= Lucius Cestius Pius =

Latin rhetorician

Lucius Cestius, surnamed Pius, Latin rhetorician, flourished during the reign of Augustus.

He was a native of Smyrna, a Greek by birth. According to Jerome, he was teaching Latin at Rome in the year 13 BC. He must have been living after AD 9, since, we are told that he taunted the son of Quinctilius Varus with his father's defeat in the Teutoburgian Forest (Seneca the Elder, Controv. i. 3, 10).

Cestius was a man of great ability, but vain, quarrelsome and sarcastic. Before he left Asia, he was invited to dinner by Cicero's son, then governor of the province. His host, being uncertain as to his identity, asked a slave who Cestius was; and on receiving the answer, "he is the man who said your father was illiterate," ordered him to be flogged (Seneca, Suasoriae, vii. 13).
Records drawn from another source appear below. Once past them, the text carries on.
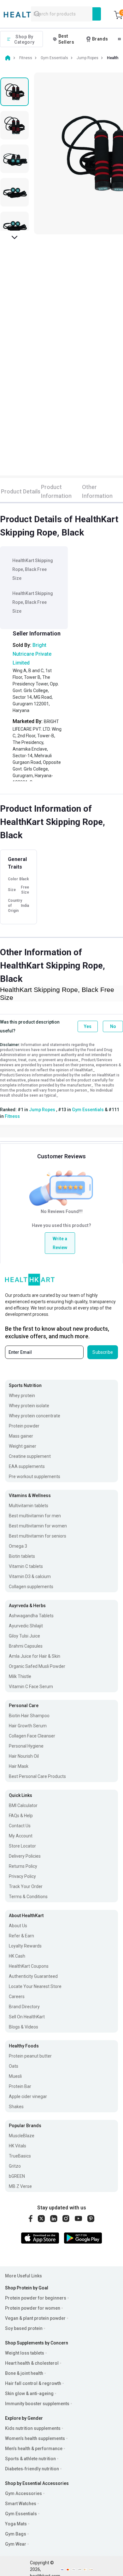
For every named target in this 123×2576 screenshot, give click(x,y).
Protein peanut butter (30, 2056)
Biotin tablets (22, 1556)
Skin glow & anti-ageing (29, 2393)
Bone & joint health (24, 2373)
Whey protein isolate (29, 1405)
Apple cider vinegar (28, 2096)
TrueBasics (20, 2155)
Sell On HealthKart (27, 2016)
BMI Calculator (23, 1805)
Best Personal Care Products (37, 1776)
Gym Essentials (88, 1109)
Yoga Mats (16, 2523)
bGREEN (17, 2176)
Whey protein (22, 1395)
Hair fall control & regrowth (33, 2383)
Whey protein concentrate (34, 1415)
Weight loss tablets (24, 2353)
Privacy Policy (22, 1876)
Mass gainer (21, 1436)
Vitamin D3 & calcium (30, 1576)
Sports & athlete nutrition (30, 2458)
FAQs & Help (21, 1815)
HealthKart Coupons (29, 1966)
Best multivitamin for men (35, 1515)
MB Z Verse (20, 2186)
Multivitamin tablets (28, 1505)
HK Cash (17, 1956)
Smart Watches (20, 2503)
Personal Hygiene (26, 1746)
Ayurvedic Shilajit (26, 1625)
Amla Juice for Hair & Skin (34, 1656)
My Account (20, 1835)
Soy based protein (24, 2328)
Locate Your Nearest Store (35, 1986)
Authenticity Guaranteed (33, 1976)
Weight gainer (22, 1446)
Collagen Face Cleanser (32, 1735)
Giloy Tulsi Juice (24, 1635)
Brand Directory (24, 2006)
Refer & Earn (21, 1935)
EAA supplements (27, 1466)
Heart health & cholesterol (32, 2363)
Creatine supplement (30, 1456)
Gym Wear (15, 2544)
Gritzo (15, 2166)
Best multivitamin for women (38, 1525)
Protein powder (24, 1425)
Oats (13, 2066)
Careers (17, 1996)
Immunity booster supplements (37, 2403)
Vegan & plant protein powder (35, 2318)
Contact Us (20, 1825)
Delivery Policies (25, 1856)
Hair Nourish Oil (24, 1756)
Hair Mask (18, 1766)
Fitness (12, 1116)
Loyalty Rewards (25, 1945)
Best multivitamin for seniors (37, 1536)
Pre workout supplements (34, 1476)
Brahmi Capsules (26, 1646)
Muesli (15, 2076)
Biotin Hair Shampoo (29, 1715)
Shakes (16, 2106)
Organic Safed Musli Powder (37, 1666)
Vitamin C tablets (26, 1566)
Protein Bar (20, 2086)
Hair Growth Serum (28, 1725)
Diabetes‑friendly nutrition (32, 2468)
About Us (18, 1925)
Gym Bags (15, 2533)
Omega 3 (18, 1546)
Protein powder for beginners (35, 2297)
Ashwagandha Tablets (31, 1615)
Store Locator (22, 1845)
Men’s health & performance (33, 2448)
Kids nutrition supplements (33, 2428)
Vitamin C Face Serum (31, 1686)
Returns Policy (23, 1866)
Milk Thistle (20, 1676)
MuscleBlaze (21, 2135)
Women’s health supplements (35, 2438)
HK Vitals (17, 2145)
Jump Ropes (42, 1109)
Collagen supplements (31, 1586)
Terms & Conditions (28, 1896)
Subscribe (102, 1352)
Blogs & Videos (23, 2026)
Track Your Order (26, 1886)
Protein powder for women (32, 2308)
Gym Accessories (23, 2493)
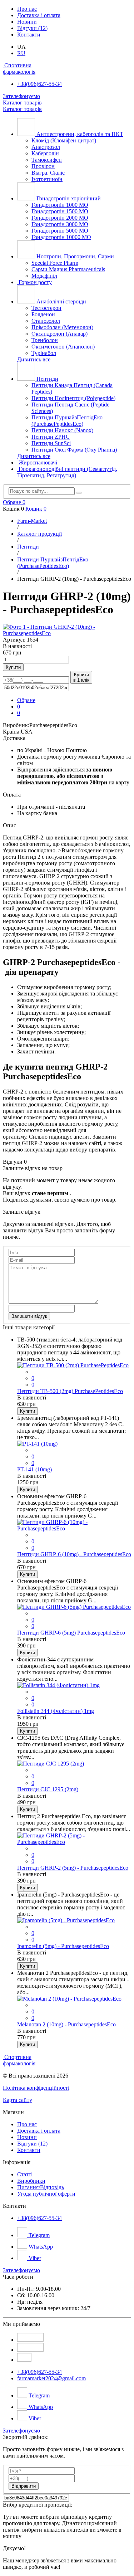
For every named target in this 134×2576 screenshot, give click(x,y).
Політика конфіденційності (36, 2088)
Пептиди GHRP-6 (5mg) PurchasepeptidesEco (71, 1633)
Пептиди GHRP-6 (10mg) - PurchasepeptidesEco (74, 1554)
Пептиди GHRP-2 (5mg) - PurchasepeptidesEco (72, 1868)
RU (21, 53)
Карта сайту (17, 2100)
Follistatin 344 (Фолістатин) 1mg (55, 1711)
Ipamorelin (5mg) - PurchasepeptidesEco (63, 1946)
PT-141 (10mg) (34, 1469)
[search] (79, 493)
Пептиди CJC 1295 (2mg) (47, 1789)
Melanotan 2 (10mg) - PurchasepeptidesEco (66, 2024)
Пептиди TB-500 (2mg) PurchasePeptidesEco (70, 1391)
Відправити (23, 2486)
As an orator in the schools Cestius enjoyed a great reputation, and was worshipped by his youthful pupils, one of whom imitated him so slavishly that he was nicknamed "my monkey" by his teacher (Seneca, Controv. ix. 3, 12). As a public orator, on the other hand, he was a failure. Although a Greek, he always used Latin in his declamations, and, although he was sometimes at a loss for Latin words, he never suffered from lack of ideas. Numerous specimens of his declamations will be found in the works of Seneca the rhetorician.

See the monograph De Lucio Cestio Pio, by FG Lindner (1858); J Brzoska in Pauly-Wissowa's Realencyclopädie, iii. 2 (1899); Teuffel-Schwabe, Hist. of Roman Lit. (Eng. tr.), 268, 6; M Schanz, Geschichte der römischen Litteratur, ii.